Scott Alexander has a much more thorough discussion of “takeoff speed” than I do. That is: how long will it take to go from human-level AI to superintelligence?1
2.1: What do you mean by “fast takeoff”?
A slow takeoff is a situation in which AI goes from infrahuman to human to superhuman intelligence very gradually. For example, imagine an augmented “IQ” scale (THIS IS NOT HOW IQ ACTUALLY WORKS – JUST AN EXAMPLE) where rats weigh in at 10, chimps at 30, the village idiot at 60, average humans at 100, and Einstein at 200. And suppose that as technology advances, computers gain two points on this scale per year. So if they start out as smart as rats in 2020, they’ll be as smart as chimps in 2035, as smart as the village idiot in 2050, as smart as average humans in 2070, and as smart as Einstein in 2120. By 2190, they’ll be IQ 340, as far beyond Einstein as Einstein is beyond a village idiot.
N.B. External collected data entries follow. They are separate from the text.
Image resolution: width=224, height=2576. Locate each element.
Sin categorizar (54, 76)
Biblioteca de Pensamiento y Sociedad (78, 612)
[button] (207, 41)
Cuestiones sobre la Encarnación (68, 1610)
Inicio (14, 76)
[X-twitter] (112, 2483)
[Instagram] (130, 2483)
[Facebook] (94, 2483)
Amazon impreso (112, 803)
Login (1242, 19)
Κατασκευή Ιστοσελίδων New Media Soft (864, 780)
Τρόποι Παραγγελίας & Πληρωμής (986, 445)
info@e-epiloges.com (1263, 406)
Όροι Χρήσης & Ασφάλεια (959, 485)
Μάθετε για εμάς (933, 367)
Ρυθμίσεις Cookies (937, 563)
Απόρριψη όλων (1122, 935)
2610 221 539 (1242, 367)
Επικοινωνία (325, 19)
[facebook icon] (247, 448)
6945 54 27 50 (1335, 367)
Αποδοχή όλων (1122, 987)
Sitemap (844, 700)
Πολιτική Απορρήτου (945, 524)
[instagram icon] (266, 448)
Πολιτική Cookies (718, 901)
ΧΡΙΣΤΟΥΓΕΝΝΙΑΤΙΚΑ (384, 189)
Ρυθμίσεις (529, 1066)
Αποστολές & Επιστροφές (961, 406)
In this scenario progress is gradual and manageable. By 2050, we will have long since noticed the trend and predicted we have 20 years until average-human-level intelligence. Once AIs reach average-human-level intelligence, we will have fifty years during which some of us are still smarter than they are, years in which we can work with them as equals, test and retest their programming, and build institutions that promote cooperation. Even though the AIs of 2190 may qualify as “superintelligent”, it will have been long-expected and there would be little point in planning now when the people of 2070 will have so many more resources to plan with.
A moderate takeoff is a situation in which AI goes from infrahuman to human to superhuman relatively quickly. For example, imagine that in 2020 AIs are much like those of today – good at a few simple games, but without clear domain-general intelligence or “common sense”. From 2020 to 2050, AIs demonstrate some academically interesting gains on specific problems, and become better at tasks like machine translation and self-driving cars, and by 2047 there are some that seem to display some vaguely human-like abilities at the level of a young child. By late 2065, they are still less intelligent than a smart human adult. By 2066, they are far smarter than Einstein.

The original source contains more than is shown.